◆ **Information given**
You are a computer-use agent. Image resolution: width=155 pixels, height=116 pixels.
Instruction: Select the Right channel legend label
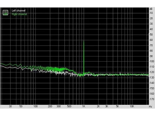(19, 14)
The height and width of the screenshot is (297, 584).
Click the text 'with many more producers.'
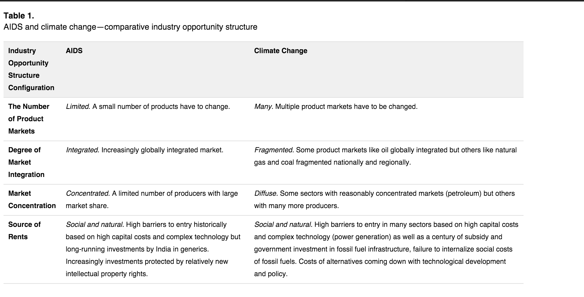coord(296,206)
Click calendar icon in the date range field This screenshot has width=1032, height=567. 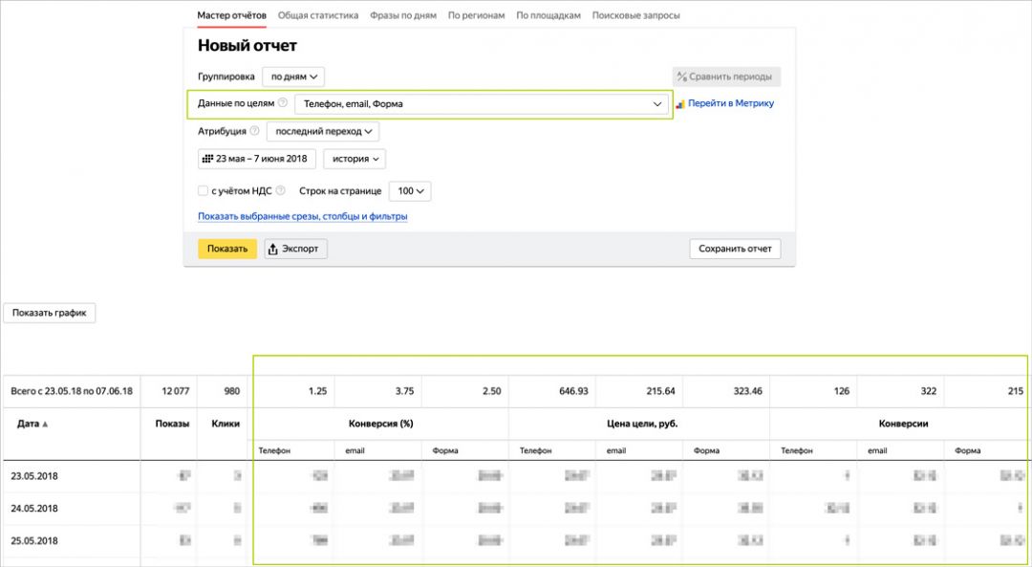click(x=207, y=159)
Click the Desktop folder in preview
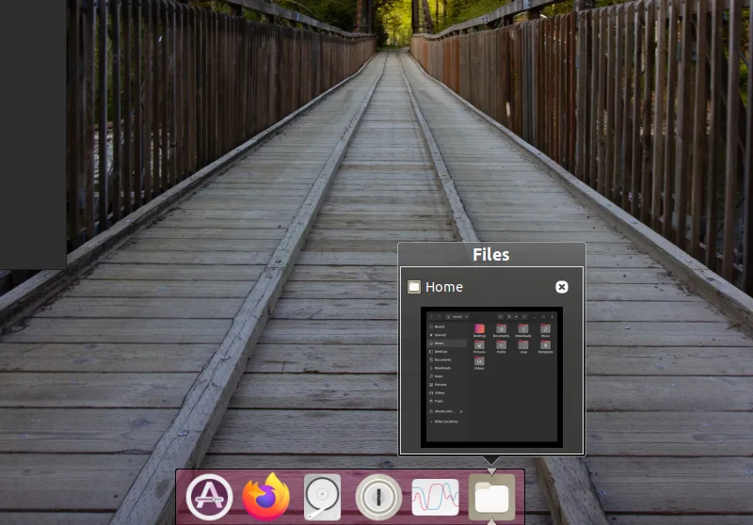Viewport: 753px width, 525px height. coord(479,330)
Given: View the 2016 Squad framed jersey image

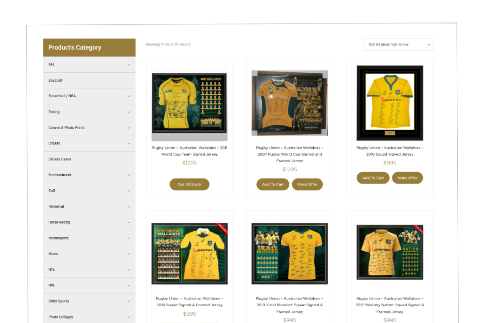Looking at the screenshot, I should 189,253.
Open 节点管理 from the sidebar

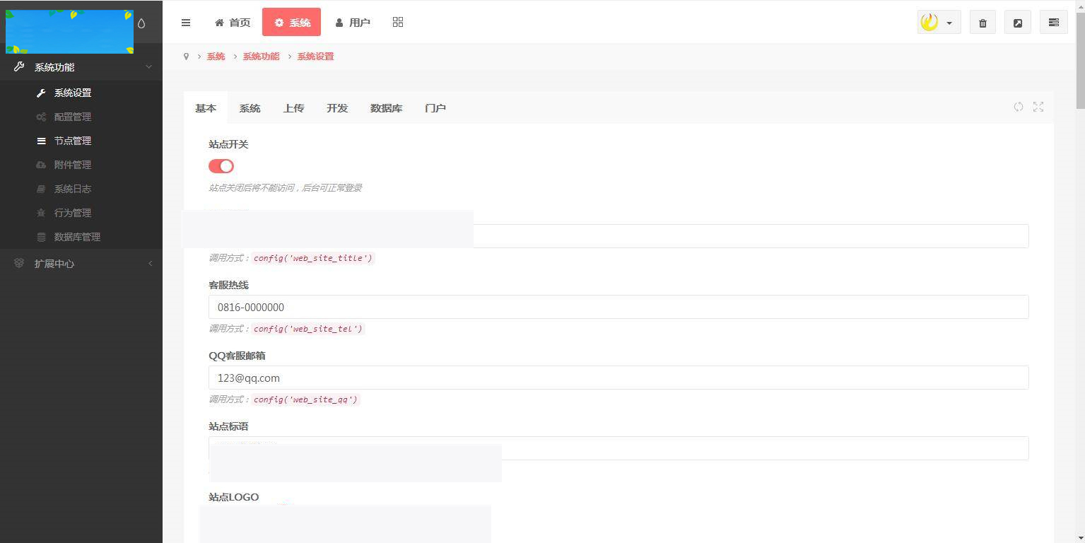[x=73, y=141]
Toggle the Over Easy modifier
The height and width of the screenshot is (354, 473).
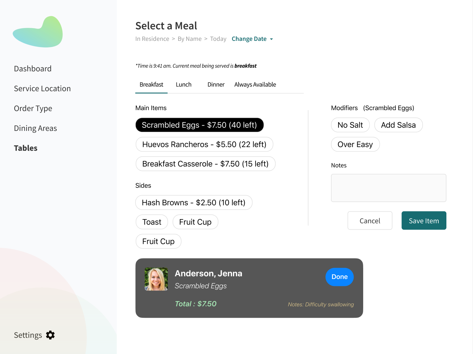(x=355, y=145)
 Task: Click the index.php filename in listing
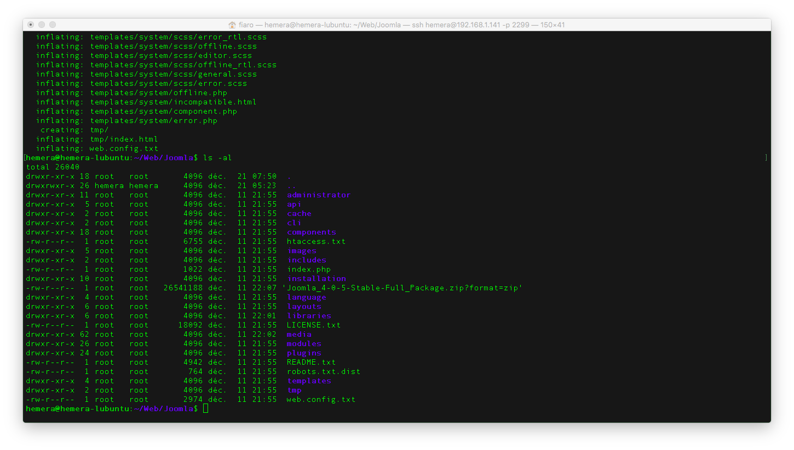pyautogui.click(x=309, y=270)
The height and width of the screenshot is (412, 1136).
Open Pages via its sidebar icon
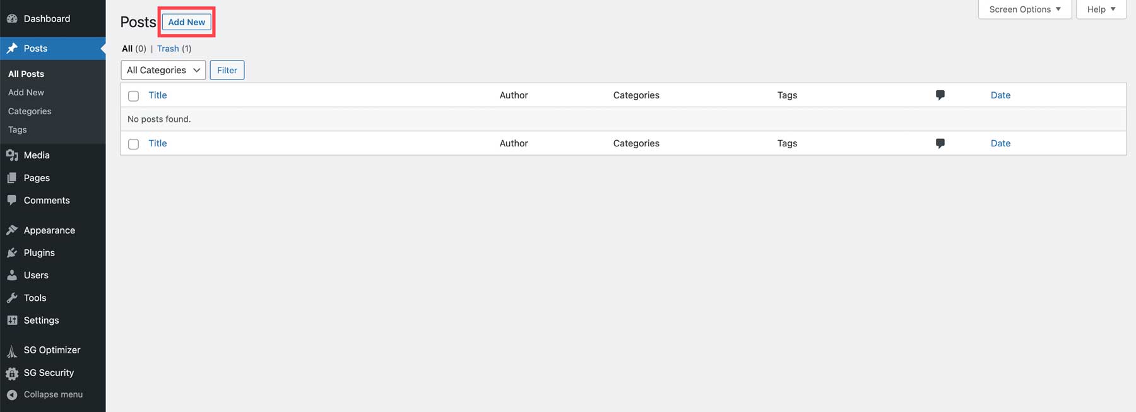(x=12, y=178)
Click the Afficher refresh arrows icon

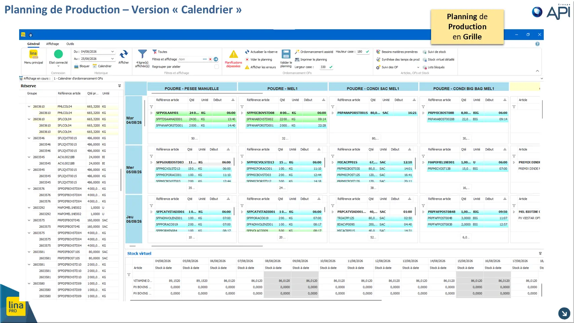tap(124, 54)
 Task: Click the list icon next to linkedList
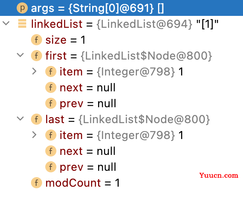tap(22, 23)
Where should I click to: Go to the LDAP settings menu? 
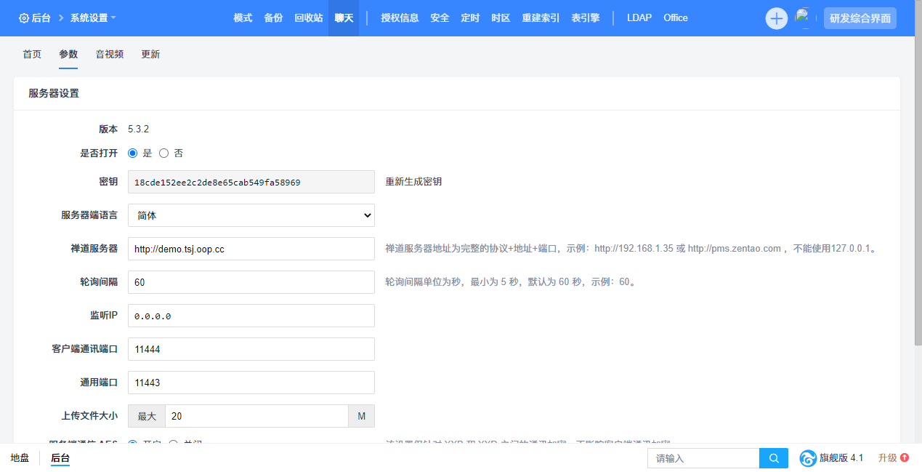point(638,18)
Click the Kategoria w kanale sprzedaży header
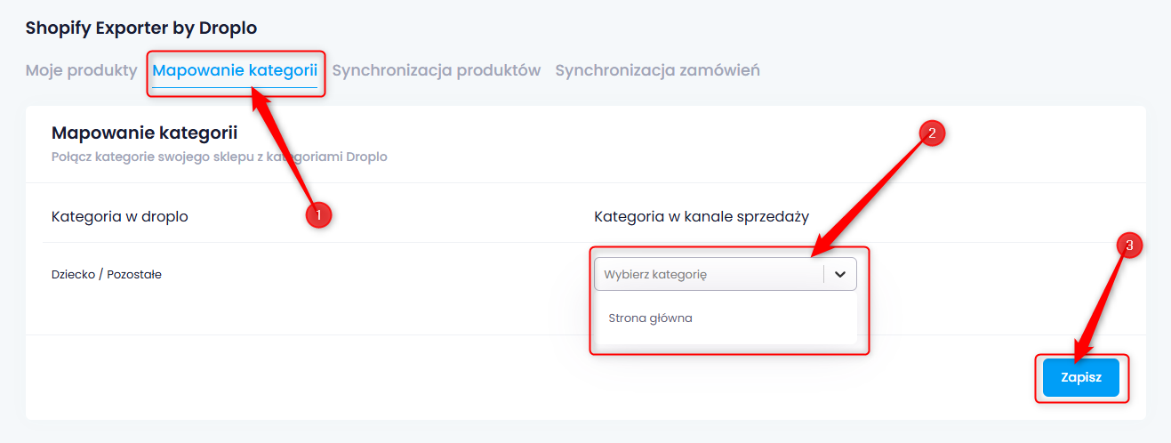This screenshot has height=443, width=1171. (702, 216)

◆ **Try it**
Make an exact copy of the lines above, starting at the line that contains "Open Pages via its sidebar icon" and running through the final line of the entries. Omit the pictures.

◆ **Answer section**
Open Pages via its sidebar icon
(x=12, y=178)
Click the Afficher refresh arrows icon

tap(124, 54)
 Task: Click the list icon next to linkedList
tap(22, 23)
Where should I click to: Go to the LDAP settings menu? 
point(638,18)
Click the Kategoria w kanale sprzedaży header
This screenshot has height=443, width=1171. (702, 216)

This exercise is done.